EXCERPTED PASSAGE Start Marker

Posted August 18, 2009 by Lygeia Ricciardi Last month the eHealth
Initiative (eHI) released its sixth annual survey of health information exchange and a report based on its findings, “Migrating Toward Meaningful Use: The State
of Health Information Exchange.” Most HIEs are concerned primarily with the exchange of
health information among health care providers, hospitals, pharmacies, and
other members of the traditional health care system, such as health plans. Interestingly, though, some—though still a small number—of HIEs
have begun to include patients among those who can get access to electronic
health information—in this case, to their own medical records. Fourteen HIEs
have “technology available allowing patients to access their medical
information,” according to eHI’s report. Most of these either have or are in
the planning stages of implementing a patient portal. Under the HIPAA Rules, physicians, hospitals, health plans,
and other “covered entities” have long been required to give patients access to
their own health information upon request, though until recently there were no
provisions specifically requiring that such access be in an electronic form.
(ARRA, which requires that patients be given electronic access by HIPAA covered
entities that store the information electronically, doesn’t specify that the
data be in any particular type of format.) Independent personal health record (PHR) providers, by
contrast, have platforms and services designed primarily to give patients
access their own data for their own use—once they’ve figured out a way to get
it into the PHR in the first place. But direct patient access to data though an
HIE is still a fairly new development. While the eHI report’s snapshot of patient access through
HIEs is a far cry from Project HealthDesign’s vision of a world in which
patients are able to both download their data from the health system in a “computable”
form that lets them plug it directly into a variety of applications—and also
send their own observations of daily living directly to their providers, it
signals a positive step toward the kind of data liquidity on which that vision
depends. Though HIEs may never be the primary way patients access and
download their data from the health system, any increase in patient access is a
step in the right direction. See our previous discussion of this topic--and please feel free to weigh in.
What kind of access do these HIEs provide? In about half, patients can add
“clinical” information to their records. Others only allow patients to comment
on the existing record, or, in three cases, provide “read only” access.

EXCERPTED PASSAGE End Marker

◆ PROBLEM TO SOLVE:
Write out the passage from the post on patient access to health information exchanges, between "form that lets" and "to weigh in.", inclusive.

SUPPLIED MATERIAL Start Marker

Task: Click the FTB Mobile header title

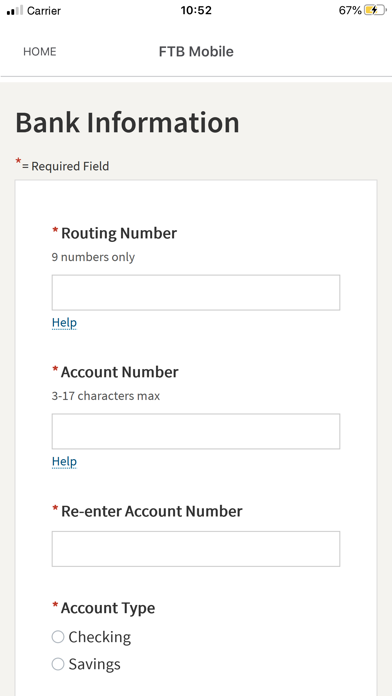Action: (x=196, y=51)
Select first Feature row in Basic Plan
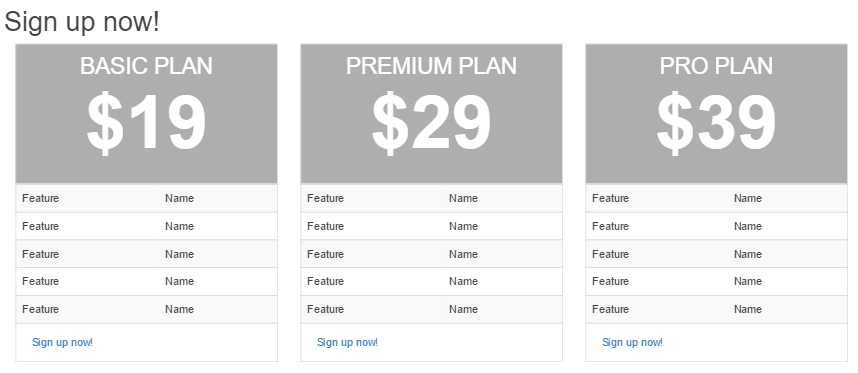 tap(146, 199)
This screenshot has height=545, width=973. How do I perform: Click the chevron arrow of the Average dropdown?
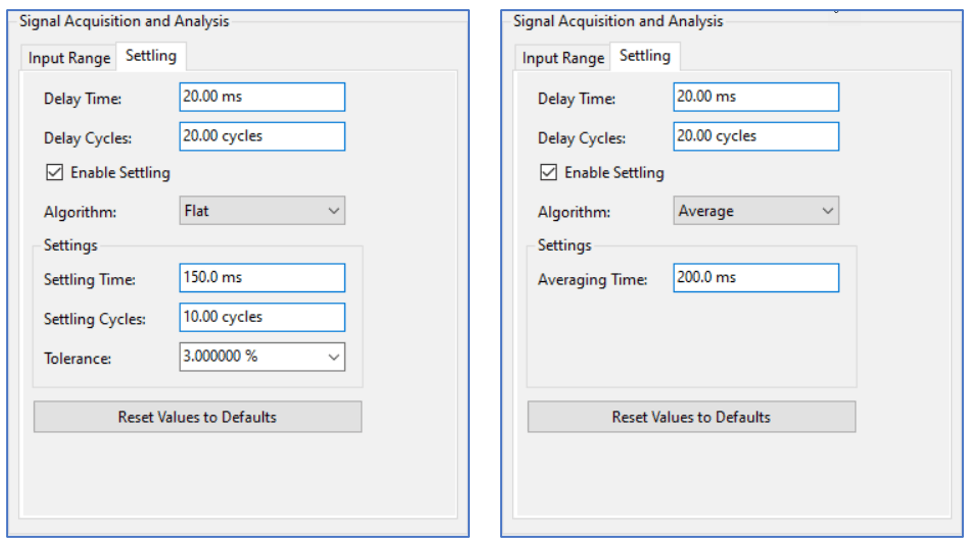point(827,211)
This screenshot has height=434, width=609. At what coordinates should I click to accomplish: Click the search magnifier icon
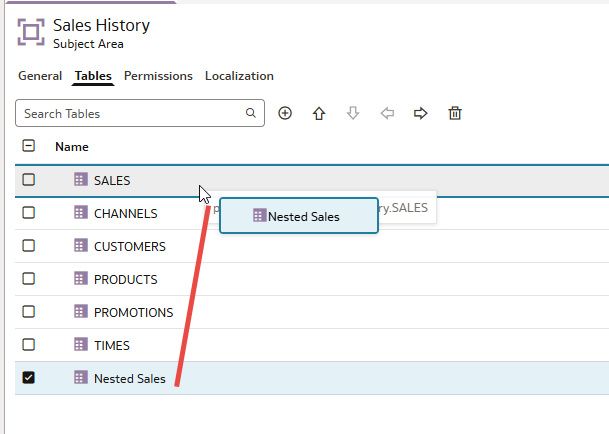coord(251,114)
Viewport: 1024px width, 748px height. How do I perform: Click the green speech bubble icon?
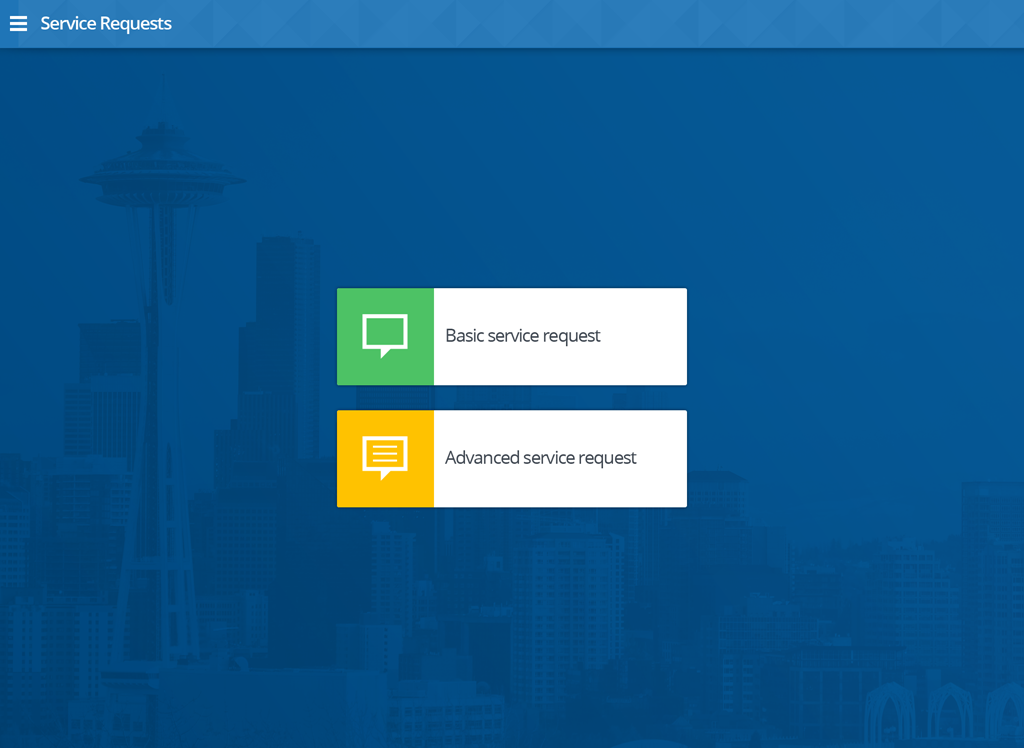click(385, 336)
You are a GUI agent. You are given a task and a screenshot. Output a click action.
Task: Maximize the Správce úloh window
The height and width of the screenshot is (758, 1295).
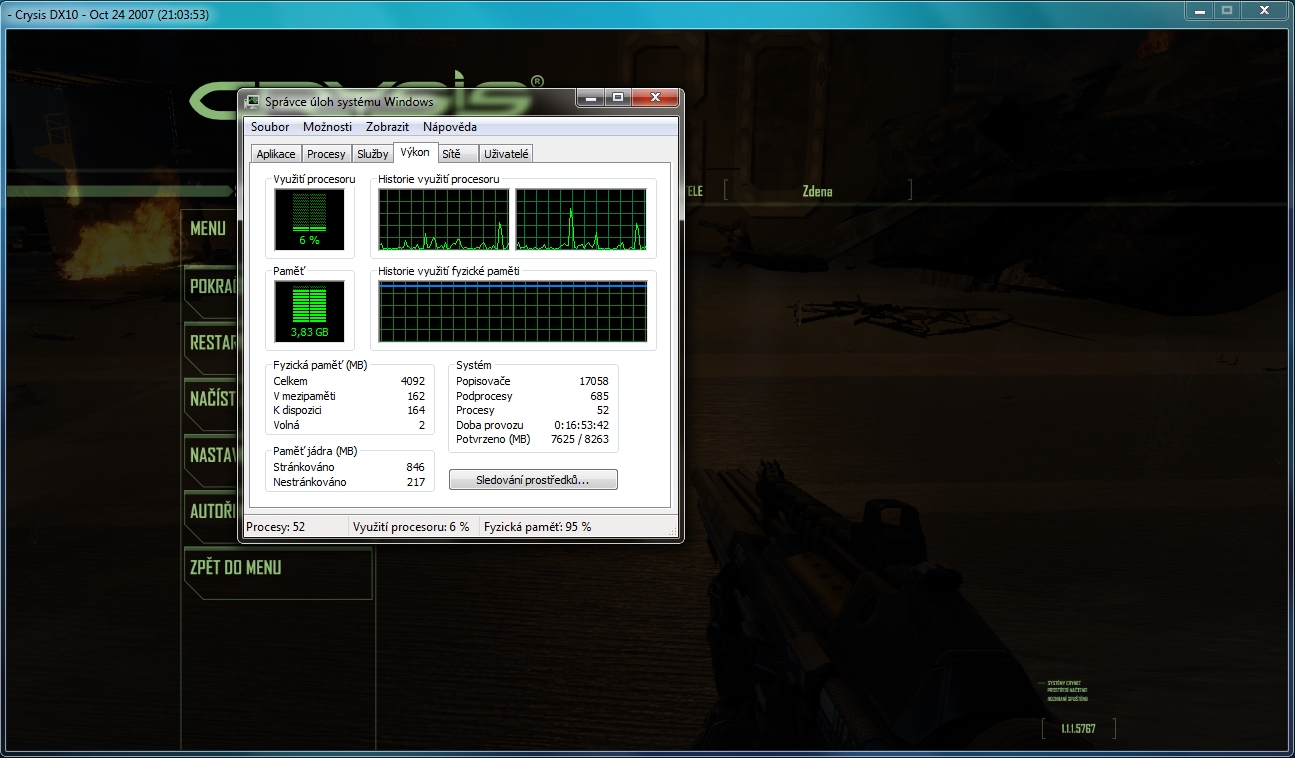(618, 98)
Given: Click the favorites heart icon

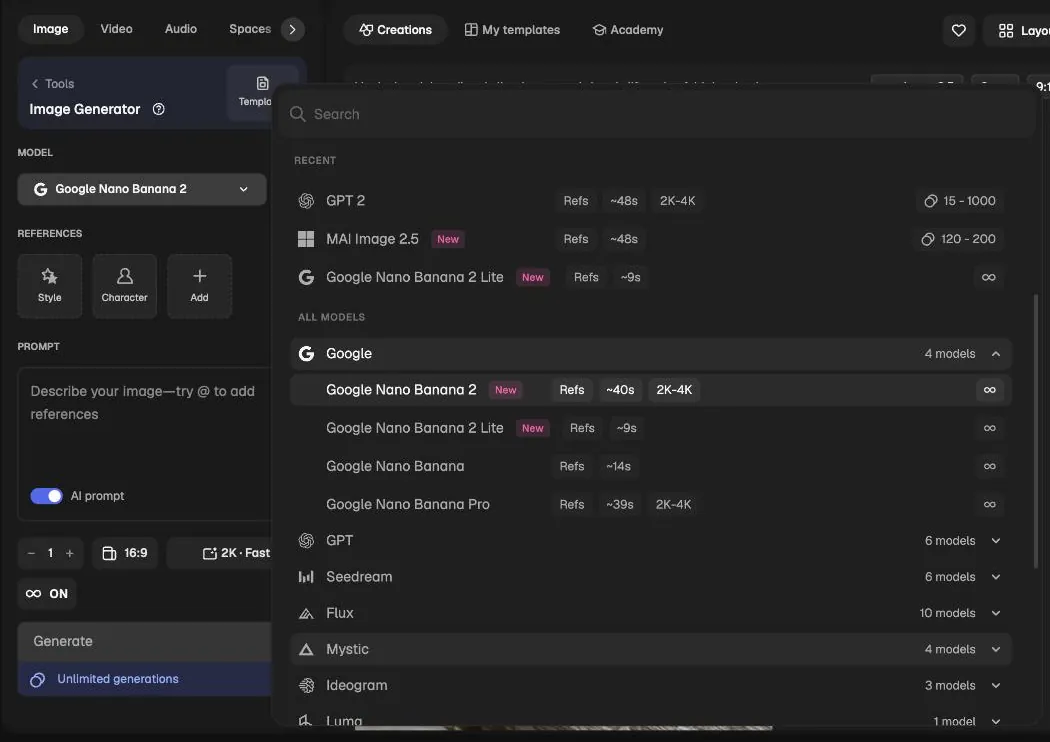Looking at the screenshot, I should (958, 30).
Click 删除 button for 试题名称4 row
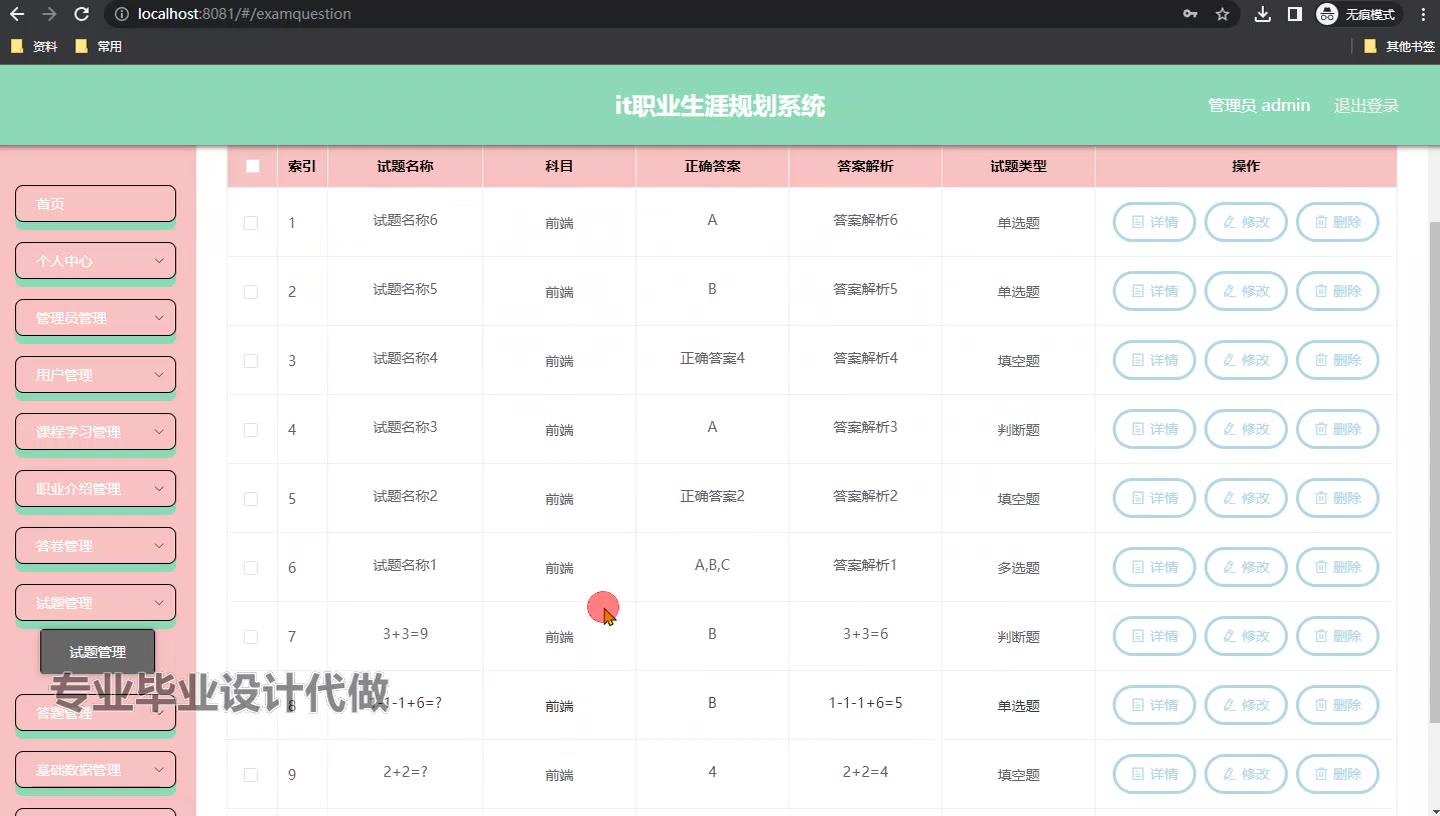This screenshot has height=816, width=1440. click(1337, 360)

SUPPLIED MATERIAL End Marker

◆ WRITTEN ANSWER:
form that lets them plug it directly into a variety of applications—and also
send their own observations of daily living directly to their providers, it
signals a positive step toward the kind of data liquidity on which that vision
depends. Though HIEs may never be the primary way patients access and
download their data from the health system, any increase in patient access is a
step in the right direction. See our previous discussion of this topic--and please feel free to weigh in.